__Required tasks__:
**a.** Copy the passage of the housing loan debate starting with "I come back" and going on through "a hovel somewhere.".
**b.** Proceed with the housing loan debate, writing on from its last line.

__Selected passage__:
--- START ---

I come back again finally to the matter which I first mentioned, and that is that the amount of loan which has been increased from $8,000 to $9,000 does not allow for the excessive increases in building and land costs that have occurred since the previous increase of the loan. By limiting the loan to $9,000 a person must either have a large amount of capital behind him in order to purchase or build the home or. alternatively, that person will be forced on to the market for a second loan at very high interest rates. I do not think this is doing the right thing by the ex-serviceman because, when all is said and done, this legislation was first introduced to assist ex-servicemen lo obtain homes and to meet from 80 to 90 per cent of the cost of those homes. That is simply not possible under this Bill unless the person concerned is to buy a hovel somewhere.

Mr Luchetti:

– This is injustice.

Mr ARMITAGE:

– I agree with the honourable member for Macquarie that this is an injustice. It is a complete contravention of the original intention of the Act. The Act has not kept pace with the passage of time or with the excessive increases that have occurred since the war in the costs of building, and land in particular, and I believe for this reason that it wold be far more logical and far more real if the Government were to accept the amendment proposed by the Opposition.

Mr DEPUTY SPEAKER:

-(Mr Hallett)- Order! I point out to the honourable member for Chifley that there is no amendment before the Chair at the moment. Amendments have been foreshadowed, but they have not been moved.

Mr ARMITAGE:

– I stand corrected. I believe that the proposal in the amendment which has been foreshadowed is far more logical and real and is far more likely to assist the ex-serviceman in the manner in which the Act originally was intended when this legislation was first brought into the Parliament. It was intended to ensure that every ex-serviceman had the opportunity of purchasing a home at reasonable interest rates and with reasonable repay.ments by being able to obtain the vast proportion of the funds which were required to purchase or build that home at a reasonable rate of interest. For that reason I support the amendment which has been foreshadowed.

--- END ---

__Dataset entries__:
--- START ---

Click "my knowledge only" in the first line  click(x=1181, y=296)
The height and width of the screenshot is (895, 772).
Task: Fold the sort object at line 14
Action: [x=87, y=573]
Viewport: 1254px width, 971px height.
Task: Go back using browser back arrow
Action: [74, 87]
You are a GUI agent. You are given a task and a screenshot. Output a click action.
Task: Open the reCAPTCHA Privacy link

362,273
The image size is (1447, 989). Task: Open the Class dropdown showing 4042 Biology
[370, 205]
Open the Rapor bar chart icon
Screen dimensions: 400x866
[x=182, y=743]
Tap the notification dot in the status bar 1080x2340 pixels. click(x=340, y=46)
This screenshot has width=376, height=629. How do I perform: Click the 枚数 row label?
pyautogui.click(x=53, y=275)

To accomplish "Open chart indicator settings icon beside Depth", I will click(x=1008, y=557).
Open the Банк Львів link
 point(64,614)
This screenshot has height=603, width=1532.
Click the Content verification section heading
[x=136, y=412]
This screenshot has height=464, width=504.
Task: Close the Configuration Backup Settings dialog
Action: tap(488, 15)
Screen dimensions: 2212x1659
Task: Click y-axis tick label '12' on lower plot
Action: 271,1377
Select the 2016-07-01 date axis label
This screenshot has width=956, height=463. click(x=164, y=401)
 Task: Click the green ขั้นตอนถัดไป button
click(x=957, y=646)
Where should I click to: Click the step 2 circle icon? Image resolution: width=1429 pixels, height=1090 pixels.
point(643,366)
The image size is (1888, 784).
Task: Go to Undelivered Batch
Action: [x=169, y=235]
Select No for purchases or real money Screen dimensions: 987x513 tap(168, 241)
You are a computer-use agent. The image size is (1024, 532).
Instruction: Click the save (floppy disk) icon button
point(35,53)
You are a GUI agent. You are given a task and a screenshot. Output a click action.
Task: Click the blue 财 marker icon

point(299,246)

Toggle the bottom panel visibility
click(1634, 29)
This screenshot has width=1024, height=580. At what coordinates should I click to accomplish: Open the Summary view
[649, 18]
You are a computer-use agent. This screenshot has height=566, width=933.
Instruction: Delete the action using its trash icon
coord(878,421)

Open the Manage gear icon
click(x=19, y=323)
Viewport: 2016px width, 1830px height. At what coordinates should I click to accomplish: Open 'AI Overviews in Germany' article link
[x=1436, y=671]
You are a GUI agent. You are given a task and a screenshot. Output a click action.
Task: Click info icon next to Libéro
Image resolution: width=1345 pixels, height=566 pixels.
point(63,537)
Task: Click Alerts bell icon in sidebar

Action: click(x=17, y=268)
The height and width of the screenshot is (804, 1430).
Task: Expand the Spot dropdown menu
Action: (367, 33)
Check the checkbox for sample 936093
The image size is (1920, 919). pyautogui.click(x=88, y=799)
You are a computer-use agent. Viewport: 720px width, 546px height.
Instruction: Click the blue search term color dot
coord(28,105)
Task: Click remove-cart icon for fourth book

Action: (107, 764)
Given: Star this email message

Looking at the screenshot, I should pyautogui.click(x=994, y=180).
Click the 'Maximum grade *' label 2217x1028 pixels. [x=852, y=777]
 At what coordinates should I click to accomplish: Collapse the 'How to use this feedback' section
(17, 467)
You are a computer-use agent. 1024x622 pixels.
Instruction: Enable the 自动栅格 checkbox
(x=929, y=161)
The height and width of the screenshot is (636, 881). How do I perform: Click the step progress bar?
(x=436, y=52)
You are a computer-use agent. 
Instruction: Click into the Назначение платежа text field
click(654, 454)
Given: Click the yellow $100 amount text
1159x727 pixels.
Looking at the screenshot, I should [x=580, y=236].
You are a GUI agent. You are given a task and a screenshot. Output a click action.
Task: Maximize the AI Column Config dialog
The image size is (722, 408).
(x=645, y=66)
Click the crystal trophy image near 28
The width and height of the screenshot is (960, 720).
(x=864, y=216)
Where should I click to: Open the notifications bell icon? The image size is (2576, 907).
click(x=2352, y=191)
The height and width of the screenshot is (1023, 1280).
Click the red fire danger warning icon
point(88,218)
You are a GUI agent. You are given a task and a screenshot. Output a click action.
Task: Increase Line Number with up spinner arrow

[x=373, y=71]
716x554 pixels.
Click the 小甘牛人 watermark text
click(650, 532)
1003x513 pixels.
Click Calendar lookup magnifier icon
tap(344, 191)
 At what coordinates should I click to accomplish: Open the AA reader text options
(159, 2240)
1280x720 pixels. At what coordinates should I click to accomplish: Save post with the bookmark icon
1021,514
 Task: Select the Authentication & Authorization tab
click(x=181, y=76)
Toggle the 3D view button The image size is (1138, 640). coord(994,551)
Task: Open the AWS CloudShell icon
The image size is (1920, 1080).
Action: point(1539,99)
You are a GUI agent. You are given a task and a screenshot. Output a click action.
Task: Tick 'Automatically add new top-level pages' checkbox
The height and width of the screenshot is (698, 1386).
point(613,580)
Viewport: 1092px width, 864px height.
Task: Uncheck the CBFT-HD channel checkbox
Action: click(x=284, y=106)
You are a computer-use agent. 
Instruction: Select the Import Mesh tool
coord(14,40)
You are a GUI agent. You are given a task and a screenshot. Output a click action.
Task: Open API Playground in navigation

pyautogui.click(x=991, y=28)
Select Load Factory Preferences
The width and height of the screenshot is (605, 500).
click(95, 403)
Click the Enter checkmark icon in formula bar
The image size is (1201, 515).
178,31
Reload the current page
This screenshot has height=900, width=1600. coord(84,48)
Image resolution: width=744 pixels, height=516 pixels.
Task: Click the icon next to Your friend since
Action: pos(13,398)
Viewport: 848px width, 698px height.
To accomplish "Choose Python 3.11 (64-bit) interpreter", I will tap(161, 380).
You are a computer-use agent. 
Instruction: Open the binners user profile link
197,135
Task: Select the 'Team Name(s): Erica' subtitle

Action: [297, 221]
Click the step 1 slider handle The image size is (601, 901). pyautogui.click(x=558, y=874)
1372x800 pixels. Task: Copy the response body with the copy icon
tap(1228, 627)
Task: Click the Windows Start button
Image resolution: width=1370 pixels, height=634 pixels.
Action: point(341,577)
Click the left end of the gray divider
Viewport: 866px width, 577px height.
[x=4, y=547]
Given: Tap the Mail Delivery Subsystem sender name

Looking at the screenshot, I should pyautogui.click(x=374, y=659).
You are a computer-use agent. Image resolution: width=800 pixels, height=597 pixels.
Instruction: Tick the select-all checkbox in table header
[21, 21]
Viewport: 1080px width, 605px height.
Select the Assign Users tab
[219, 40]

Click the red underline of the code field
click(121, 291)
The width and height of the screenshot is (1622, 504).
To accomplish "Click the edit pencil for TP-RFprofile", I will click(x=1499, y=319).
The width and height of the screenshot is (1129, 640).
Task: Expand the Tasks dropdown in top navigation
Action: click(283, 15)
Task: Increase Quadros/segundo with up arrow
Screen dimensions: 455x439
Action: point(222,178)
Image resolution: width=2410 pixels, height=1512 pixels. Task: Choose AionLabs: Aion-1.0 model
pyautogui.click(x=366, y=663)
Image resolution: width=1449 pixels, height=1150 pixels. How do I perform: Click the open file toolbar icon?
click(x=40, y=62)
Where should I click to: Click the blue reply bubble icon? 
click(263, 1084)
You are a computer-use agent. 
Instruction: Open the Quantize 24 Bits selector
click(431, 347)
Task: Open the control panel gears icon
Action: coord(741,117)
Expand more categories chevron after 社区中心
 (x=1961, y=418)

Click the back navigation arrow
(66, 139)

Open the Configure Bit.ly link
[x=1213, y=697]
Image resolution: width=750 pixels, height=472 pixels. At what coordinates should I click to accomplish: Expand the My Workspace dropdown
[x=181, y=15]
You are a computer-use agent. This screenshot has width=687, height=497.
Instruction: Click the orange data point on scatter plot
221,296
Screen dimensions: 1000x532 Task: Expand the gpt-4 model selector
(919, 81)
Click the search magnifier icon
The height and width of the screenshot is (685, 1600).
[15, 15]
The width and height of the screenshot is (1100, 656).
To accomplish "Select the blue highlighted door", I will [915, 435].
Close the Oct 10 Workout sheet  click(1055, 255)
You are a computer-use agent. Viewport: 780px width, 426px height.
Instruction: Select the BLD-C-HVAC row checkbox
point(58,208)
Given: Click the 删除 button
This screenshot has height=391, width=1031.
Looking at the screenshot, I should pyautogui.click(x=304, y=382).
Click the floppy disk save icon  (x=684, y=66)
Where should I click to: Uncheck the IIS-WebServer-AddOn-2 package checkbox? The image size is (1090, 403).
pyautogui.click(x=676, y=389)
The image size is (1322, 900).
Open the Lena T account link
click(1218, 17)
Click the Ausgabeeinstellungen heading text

--- END ---

__Expected outputs__:
**a.**
I come back again finally to the matter which I first mentioned, and that is that the amount of loan which has been increased from $8,000 to $9,000 does not allow for the excessive increases in building and land costs that have occurred since the previous increase of the loan. By limiting the loan to $9,000 a person must either have a large amount of capital behind him in order to purchase or build the home or. alternatively, that person will be forced on to the market for a second loan at very high interest rates. I do not think this is doing the right thing by the ex-serviceman because, when all is said and done, this legislation was first introduced to assist ex-servicemen lo obtain homes and to meet from 80 to 90 per cent of the cost of those homes. That is simply not possible under this Bill unless the person concerned is to buy a hovel somewhere.

**b.**
Sir JOHN CRAMER:
Bennelong

– I do not propose to speak at any great length because I do not think that is necessary after our pretty exhaustive debate yesterday on housing in general, but there are a few points on which I would like to place emphasis, and I have one interesting suggestion for the Minister for Housing (Mr Kevin Cairns) to consider. I think we should now and then consider what a magnificent scheme this has been. The war service homes scheme was commenced in 191.9, and for the 30 years up to 1949 when this Government took office, a total of 63,000 ex-servicemen had been provided with homes at a cost of $105m. From 1949 up to June this year 261,217 ex-servicemen have been provided with homes at a cost of $1,3 3 5m. These are very big figures. I was just doing a little mental calculation which indicates that in the total period of the scheme’s operation - I think it is one of the most magnificent any country has ever adopted - a total of 324,217 ex-servicemen have been provided with homes, and with their families, which is the way we normally calculate things in Australia, this means that about 1 million people have been provided with homes. These are very big figures and this scheme has had a tremendous effect upon the community.

The interest rate that has been mentioned is a subsidised interest rate. It still stands at 3$ per cent over a period of 45 years or, in the case of widows, 50 years. I would point out to members of the Opposition who are proposing to move for further expenditure that under the existing rates of interest applicable to loans of this kind the interest rate is subsidised by approximately 4 per cent. In other words, on a loan of $9,000 an ex-serviceman is receiving a gift of approximately $360 a year or $7 a week. This is sometimes not thought of when people refer to the figures which apply to the loan. The position is not as it has been stated by a few honourable members opposite. The honourable member for Reid (Mr Uren) did mention this, but if honourable members read the very beginning of this Act they will find that the intention was to assist exservicemen to get a home. It is not a housing scheme in the ordinary sense but is a repatriation scheme. In other words, it is a repatriation benefit for the man who has served his country as a soldier and it must be looked at in that light. It is not subject to a means test in any shape or form although there are, of course, conditions which apply to it. For instance, an exserviceman cannot get a loan if he already owns a home. The loan is granted only once.

I intend to make a suggestion in relation to this loan. I understand and sympathise with the honourable member for the Northern Territory (Mr Calder) who spoke of the additional costs in relation to homes in Darwin. Because of the nature of the loan, it being a repatriation benefit, it is not a loan in the ordinary sense secured upon a certificate of title of a property. The title cannot be further encumbered, without the approval of the Director of War Service Homes or the Minister, by a second mortgage. In certain circumstances a second mortgage can be obtained from a bank provided that the bank lends the money as a personal loan and the home is not used as security because power of sale cannot be exercised against a war service homes title in the event of default unless this loan has been approved by the Director. That is, of course, a very important factor.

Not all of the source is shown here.